REPUBLIKA.CO.ID, JAKARTA -- Peneliti Indonesia Corruption Watch (ICW) Donal Fariz menuturkan pernyataan Menko Polhukam Wiranto soal penundaan proses hukum tindak pidana korupsi dapat dimaknai sebagai upaya secara tidak langsung mengintervensi proses hukum. Sebelumnya, Wiranto meminta KPK menunda pengumuman mengenai calon kepala daerah dalam Pilkada 2018 yang menjadi tersangka kasus korupsi.
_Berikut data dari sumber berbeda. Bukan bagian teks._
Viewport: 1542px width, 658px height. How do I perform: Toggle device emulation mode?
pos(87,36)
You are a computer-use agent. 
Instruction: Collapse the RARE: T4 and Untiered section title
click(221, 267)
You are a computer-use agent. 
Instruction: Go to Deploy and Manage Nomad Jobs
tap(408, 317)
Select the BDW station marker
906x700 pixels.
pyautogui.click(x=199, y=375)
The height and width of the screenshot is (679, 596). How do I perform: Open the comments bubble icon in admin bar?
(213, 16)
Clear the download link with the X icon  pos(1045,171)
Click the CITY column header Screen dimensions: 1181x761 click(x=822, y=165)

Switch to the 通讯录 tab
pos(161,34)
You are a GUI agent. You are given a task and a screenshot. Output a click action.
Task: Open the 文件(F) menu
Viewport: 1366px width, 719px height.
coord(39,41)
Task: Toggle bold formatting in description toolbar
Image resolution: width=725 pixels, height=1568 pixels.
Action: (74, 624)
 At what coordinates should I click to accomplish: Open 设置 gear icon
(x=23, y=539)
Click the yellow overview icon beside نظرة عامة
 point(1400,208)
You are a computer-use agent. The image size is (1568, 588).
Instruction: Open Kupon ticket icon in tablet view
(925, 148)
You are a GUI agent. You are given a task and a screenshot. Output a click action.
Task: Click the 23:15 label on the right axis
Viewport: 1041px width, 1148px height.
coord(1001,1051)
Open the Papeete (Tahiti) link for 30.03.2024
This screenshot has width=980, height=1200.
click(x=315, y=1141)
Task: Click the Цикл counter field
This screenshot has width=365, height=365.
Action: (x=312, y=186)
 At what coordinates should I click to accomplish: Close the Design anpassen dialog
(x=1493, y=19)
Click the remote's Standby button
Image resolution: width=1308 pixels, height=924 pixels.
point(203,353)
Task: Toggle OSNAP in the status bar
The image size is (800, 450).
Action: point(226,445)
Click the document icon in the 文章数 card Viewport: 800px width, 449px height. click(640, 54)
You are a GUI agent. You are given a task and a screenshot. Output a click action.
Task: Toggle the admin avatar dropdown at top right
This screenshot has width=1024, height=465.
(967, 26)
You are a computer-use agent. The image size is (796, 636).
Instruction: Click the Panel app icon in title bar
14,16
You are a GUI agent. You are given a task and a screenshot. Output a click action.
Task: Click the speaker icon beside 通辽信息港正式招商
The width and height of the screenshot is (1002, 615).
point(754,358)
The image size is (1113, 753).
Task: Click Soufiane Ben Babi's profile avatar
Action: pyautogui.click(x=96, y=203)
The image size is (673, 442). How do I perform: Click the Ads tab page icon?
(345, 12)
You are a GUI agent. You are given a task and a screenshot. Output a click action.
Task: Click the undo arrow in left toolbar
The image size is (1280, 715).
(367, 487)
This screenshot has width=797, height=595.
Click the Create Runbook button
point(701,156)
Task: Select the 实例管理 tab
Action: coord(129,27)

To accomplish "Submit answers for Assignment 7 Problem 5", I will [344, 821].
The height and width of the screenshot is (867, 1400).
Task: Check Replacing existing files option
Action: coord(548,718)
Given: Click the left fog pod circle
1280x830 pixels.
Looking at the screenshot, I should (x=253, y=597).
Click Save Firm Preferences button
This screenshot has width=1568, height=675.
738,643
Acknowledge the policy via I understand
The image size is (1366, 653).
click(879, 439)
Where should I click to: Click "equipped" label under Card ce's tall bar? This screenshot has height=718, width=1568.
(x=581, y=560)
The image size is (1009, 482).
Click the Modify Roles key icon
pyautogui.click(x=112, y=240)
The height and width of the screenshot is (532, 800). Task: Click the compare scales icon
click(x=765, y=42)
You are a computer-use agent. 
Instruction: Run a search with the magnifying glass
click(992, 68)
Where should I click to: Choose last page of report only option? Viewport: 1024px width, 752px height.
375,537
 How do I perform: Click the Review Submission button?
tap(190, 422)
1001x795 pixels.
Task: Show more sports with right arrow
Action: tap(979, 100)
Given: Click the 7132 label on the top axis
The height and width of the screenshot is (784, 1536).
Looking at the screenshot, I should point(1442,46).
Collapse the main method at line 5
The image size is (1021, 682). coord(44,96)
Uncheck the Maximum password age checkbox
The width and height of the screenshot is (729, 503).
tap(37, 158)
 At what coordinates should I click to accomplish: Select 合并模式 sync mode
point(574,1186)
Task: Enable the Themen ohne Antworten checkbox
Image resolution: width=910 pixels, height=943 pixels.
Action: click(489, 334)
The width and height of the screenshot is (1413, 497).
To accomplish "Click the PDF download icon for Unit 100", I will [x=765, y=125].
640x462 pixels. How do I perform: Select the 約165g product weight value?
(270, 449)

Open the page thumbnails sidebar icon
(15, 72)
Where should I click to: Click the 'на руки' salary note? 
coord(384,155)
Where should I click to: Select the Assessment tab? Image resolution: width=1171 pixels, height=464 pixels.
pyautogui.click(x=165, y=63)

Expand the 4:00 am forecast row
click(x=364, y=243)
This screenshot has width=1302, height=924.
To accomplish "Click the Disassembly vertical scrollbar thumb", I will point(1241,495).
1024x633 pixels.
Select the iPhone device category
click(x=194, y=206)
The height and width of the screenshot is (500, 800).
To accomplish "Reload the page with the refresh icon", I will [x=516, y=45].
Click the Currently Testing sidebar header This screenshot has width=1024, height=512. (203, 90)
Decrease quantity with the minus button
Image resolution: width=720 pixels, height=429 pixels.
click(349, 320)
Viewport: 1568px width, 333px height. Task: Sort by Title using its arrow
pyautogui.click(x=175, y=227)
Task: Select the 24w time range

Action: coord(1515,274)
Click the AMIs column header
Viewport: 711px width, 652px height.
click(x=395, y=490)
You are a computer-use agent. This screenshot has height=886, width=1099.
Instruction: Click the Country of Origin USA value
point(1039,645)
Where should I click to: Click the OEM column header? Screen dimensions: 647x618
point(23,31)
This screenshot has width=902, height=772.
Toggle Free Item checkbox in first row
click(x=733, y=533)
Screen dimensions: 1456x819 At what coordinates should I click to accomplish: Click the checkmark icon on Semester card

Donal pun mengingatkan Wiranto bahwa proses hukum tidak boleh diintervensi siapa pun. "Seharusnya pemerintah bisa membedakan wilayah proses politik dan wilayah proses hukum yang tidak boleh diintervensi oleh siapa pun," ujar Donal dalam keterangannya, Selasa (13/3).
Menurut Donal, jika pemerintah berada dalam garis yang jelas dalam mendukung upaya pemberantasan korupsi maka seharusnya menghindari pernyataan yang dilontarkan Wiranto. Dia melanjutkan pemerintah juga tidak perlu khawatir proses hukum akan mengganggu proses politik.
Sebaliknya, dia mengatakan, proses hukum yang dijalankan KPK tidak akan menghentikan proses politik. Faktanya, penetapan tersangka oleh KPK terhadap lima calon kepala daerah 2018 tidak menghentikan atau mengganggu tahapan pilkada di daerah tersebut dan juga tidak menciptakan gangguan keamanan.
Selain itu, Donal menyatakan, pernyataan Wiranto berlawanan dengan upaya menjadikan pemilihan kepala daerah (pilkada) sebagai mekanisme menciptakan pemerintahan bersih. Dia mengatakan pilkada seharusnya menjadi ajang bagi masyarakat untuk memilih pemimpin mereka untuk lima tahun yang akan datang.
“Manakala kontestan pilkada tersebut merupakan orang yang bermasalah seperti terindikasi korupsi, seharusnya proses hukum bisa membantu masyarakat agar tidak salah pilih pemimpin daerah mereka," kata dia.
Sebelumnya, Wiranto mengatakan, penundaan ini agar tahapan pilkada serentak tidak terganggu. "Ditunda dululah penyelidikannya, penyidikannya, dan pengajuan dia sebagai saksi dan sebagai tersangka," kata Wiranto di Kantor Kemenko Polhukam, Jakarta, Senin (12/3) kemarin.
Wiranto mengatakan permintaan penundaan itu dimaksudkan agar tahapan pilkada serentak serta pencalonan kandidat tidak terganggu dengan adanya proses hukum yang harus dipenuhi calon kepala daerah. Sebab, risiko calon yang dipanggil sebagai saksi atau tersangka oleh KPK akan berpengaruh pada perolehan suara. "Itu pasti akan berpengaruh terhadap pencalonannya," terang Wiranto.